Human tissue collected from HCM patients (n=22-30) was compared against non-failing controls (n=8-14). Myofilament creatine kinase (M-CK) protein expression and oxidation were evaluated by Western Blot and OxICAT mass spectrometry (MS)-labeling, while M-CK activity was assessed via a colorimetric assay. To investigate whether myofilamental Ca sensitization per se deactivates M-CK through ROS, isolated mouse cardiomyocytes (n=17) were paced at 0.5Hz and 5 Hz in the presence of isoproterenol (10 nM) and the Ca sensitizer EMD (3µM), and ROS were monitored with DCF. M-CK was thereafter extracted from cells and kinase activity measured via a colorimetric assay. Similar experiments were performed in the presence of the M-CK inhibitor DNFB (20 µM; n=19) to evaluate the role of M-CK for the regulation of the mitochondrial redox state.

Results

Protein analysis revealed total M-CK levels were lower in human HCM biopsies (58±3% of total) and coincided with greater oxidation of M-CK (22% more oxidized vs controls). M-CK activity was reduced in human HCM (47±5% of total), with a close correlation between reduced M-CK activity and oxidation (R²=0.96).

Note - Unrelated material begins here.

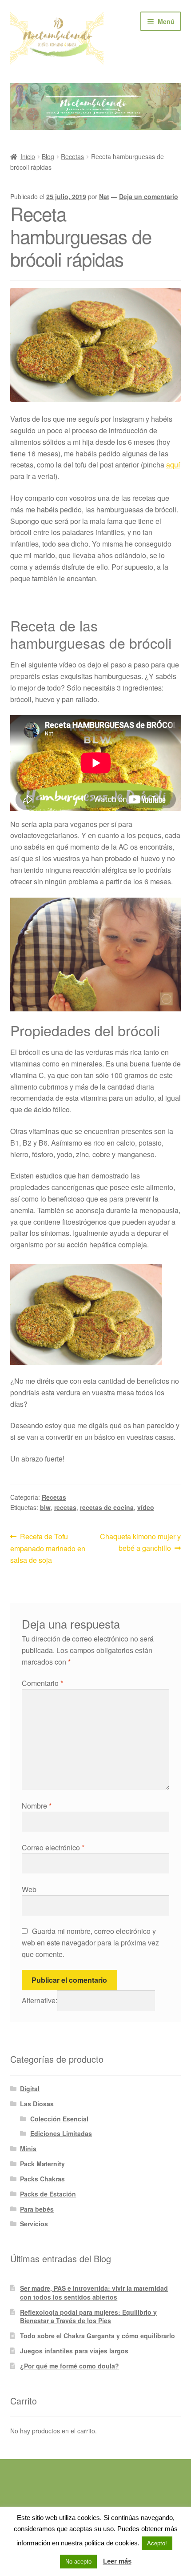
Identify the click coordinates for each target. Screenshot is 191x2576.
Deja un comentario (148, 196)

OxICAT labeling identified two oxidized cysteine sites in M-CK from human HCM at positions 146 and 254. The latter residues are known sites responsible for proper M-CK activity, validating that oxidation of M-CK is causative for kinase hypoactivity in HCM. Mouse cardiomyocytes (at 5 Hz and isoproterenol) treated with the Ca sensitizer EMD exhibited oxidation of mitochondrial NAD(P)H, elevated H₂O₂ emission, and deactivated M-CK activity (by 28.1±2.1%) compared to vehicle. All these effects were prevented by co-treatment with CGP-37157 (10 µM), an inhibitor of the mitochondrial Na/Ca exchanger. Finally, pretreatment of M-CK using the inhibitor DNFB (20 µM) reduced M-CK activity by 45±7%, oxidized NAD(P)H redox state and provoked a substantial increase in mitochondrial ROS emission.

Discussion

Increased Ca sensitivity of myofilaments induces a Ca mismatch in mitochondria, causing mitochondrial oxidation of NADPH and ROS emission, which in turn oxidize M-CK and thereby reduce its activity. Inactivation of M-CK per se aggravates mitochondrial oxidation and ROS emission through a mechanism that is currently addressed in ongoing studies. Together, these results suggest a futile feed-forward mechanism of energetic- and redox mismatch in HCM that likely aggravates diastolic dysfunction and – according to previous results of our group – account for arrhythmias through providing a trigger (redox) and substrate (energy depletion) for arrhythmias.